What is asked
• A. In the passage on mindful listening, what kind of process is hearing said to be?
• B. Extend the passage on mindful listening as a force for innovation, picking up after its final sentence.

Selected passage
┌────────

Mindful listening as a force for innovation

“Without mindful listening it is simply not possible to extract what is important from what is said and to make the kind of connections that are needed for innovation.”

Cristina Bianchi / Maureen Steele writing in Coaching for Innovation

What is mindful listening?

The ability to be a keen observer of even the smallest details is an important skill that innovators have in common. Thanks to this skill, innovators are able to pick up on more and make better connections. It is this ability to think associatively that leads to insights about new ways of doing things. Developing your powers of observation and the ability to listen at a very high level – listening mindfully – will enable you to make better connections based on what you are hearing, seeing and sensing.

Hearing is a physiological process. It is largely passive and happens automatically although thankfully, you can sometimes choose to filter out those things you don’t want to hear and ignore them.

Listening comes about as a result of a choice to pay attention, and is largely active. Listening actively means you place yourself at the service of the speaker and provide feedback on what you hear by restating, paraphrasing, and summarising.

Listening mindfully implies that you activate your observational skills to the maximum and all of your senses, not just hearing, are receptive to what is going on around you.

└────────

Listed records

┌────────

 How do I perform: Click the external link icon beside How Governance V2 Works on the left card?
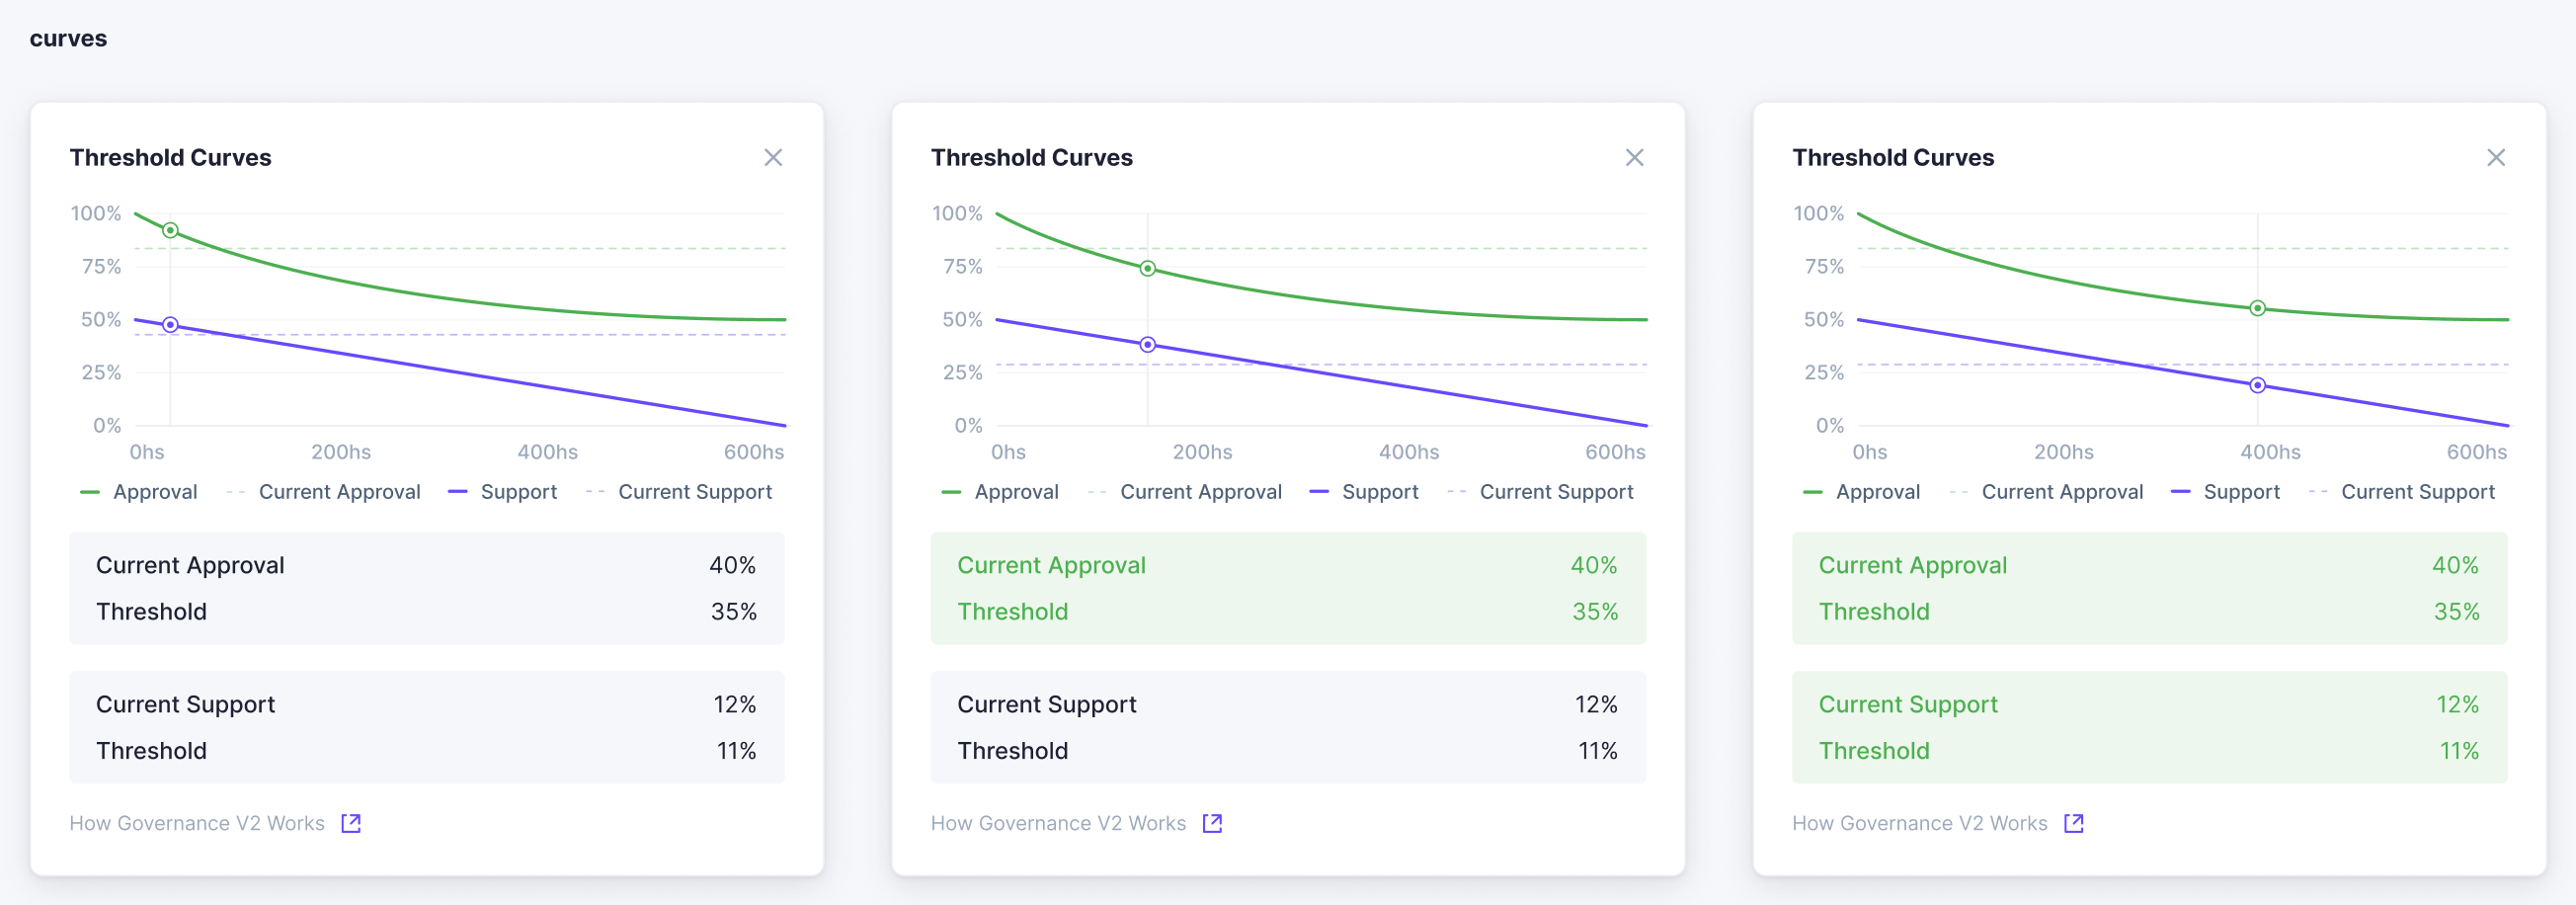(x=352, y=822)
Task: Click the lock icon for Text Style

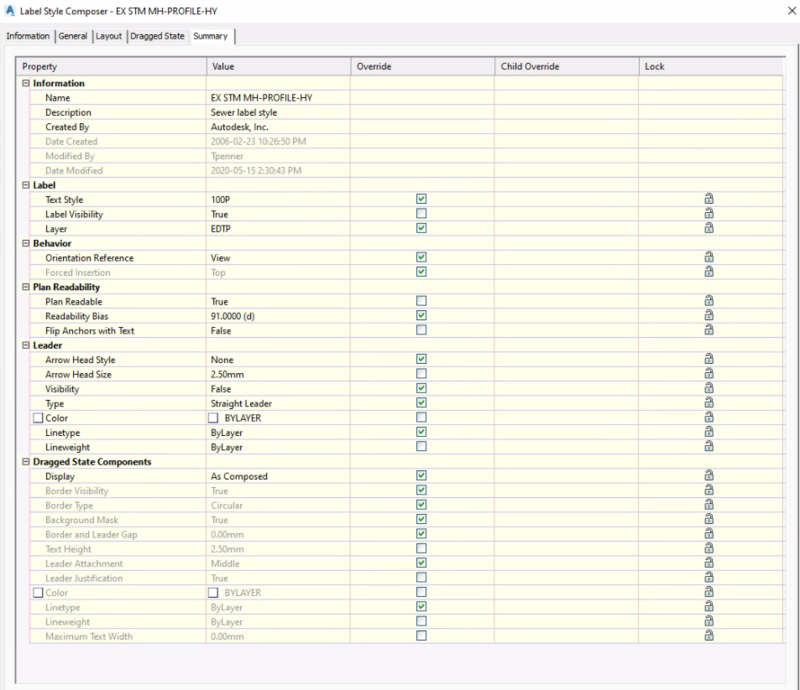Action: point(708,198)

└────────
┌────────

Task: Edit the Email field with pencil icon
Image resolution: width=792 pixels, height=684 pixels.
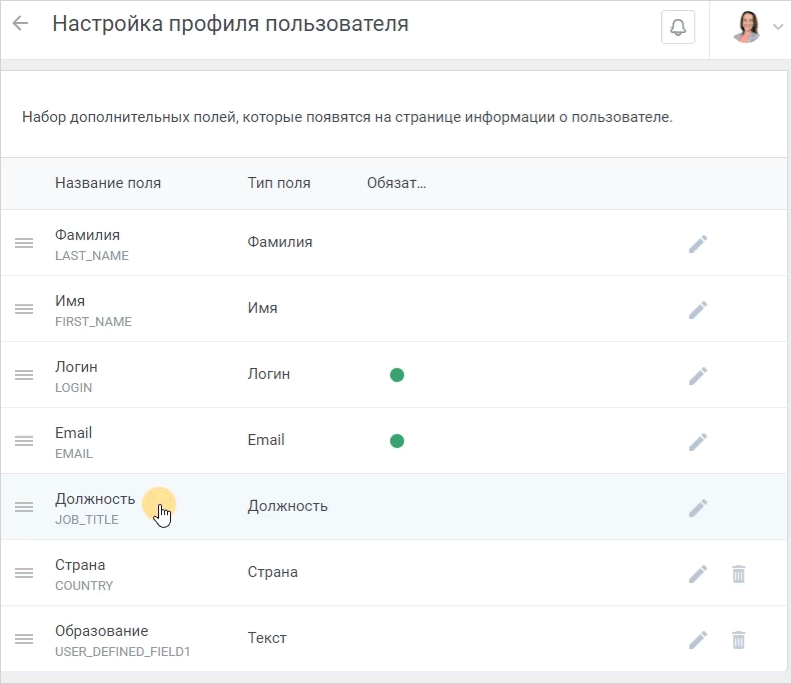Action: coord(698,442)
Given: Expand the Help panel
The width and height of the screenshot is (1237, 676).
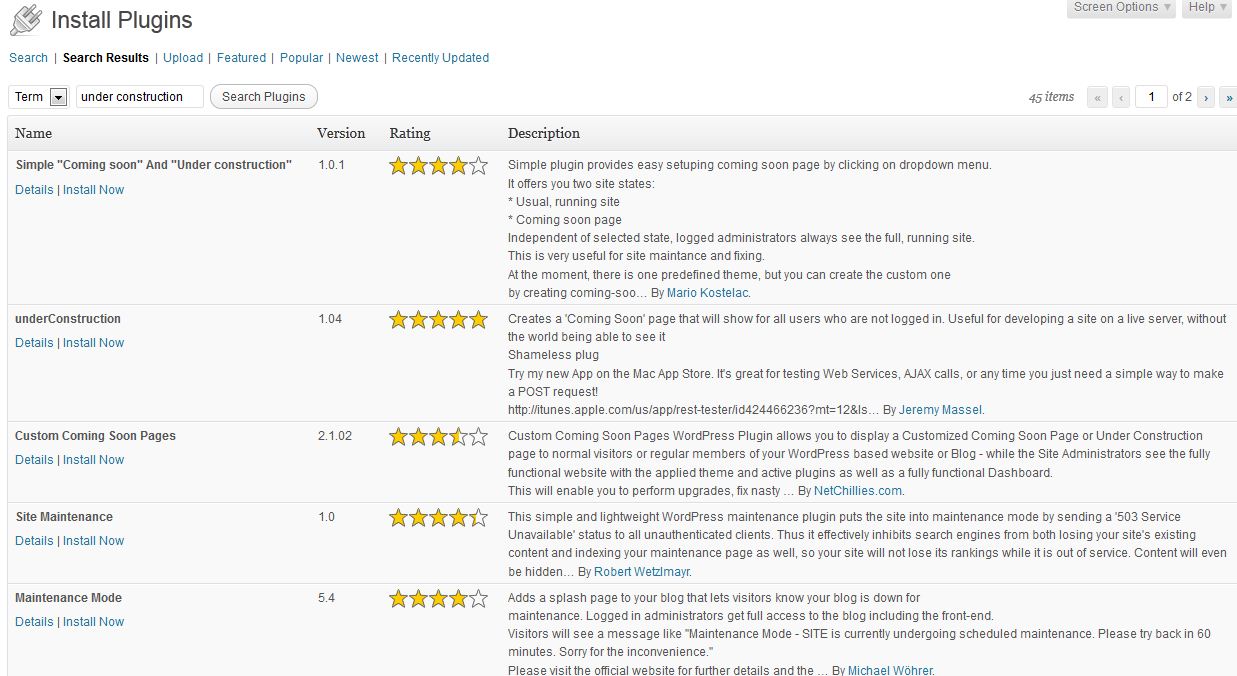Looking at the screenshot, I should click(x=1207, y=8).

└────────

Responses to the exercise
• A. A physiological process that is largely passive and automatic.

• B.
When you listen mindfully:

  • You are fully present in the dialogue with all this entails, mind, body and soul and yet you retain the objective ability to observe the discussion from different angles.
  • You clear your mind of any unrelated matter, your preconceptions and judgements whilst retaining your critical thinking ability and keeping sight of your intention and purpose.
  • You listen to both what is being said and how it is being said, making an effort to understand the interest and intent of the speaker and their perspective.
  • You demonstrate that you have not only heard but understood by reflecting back and summarising what the other has said.
  • You are not only a sounding board and a channel but also a catalyst who actively seeks to ask questions and make challenges in order to move the dialogue forward.
  • You balance your input and contribution with appropriate use of silence to give the speaker whatever space is needed to think.
  • You pay keen attention and observe all the signals that are available to get clues about how to make your question and input relevant, timely and well formulated.
  • You are aware of the effects of your non–verbal communication on the other person and understand the impact it has on the direction and tone of the dialogue.
  • You are clear about what you want to achieve at all stages of the discussion and you consciously align your non–verbal communication with your purpose.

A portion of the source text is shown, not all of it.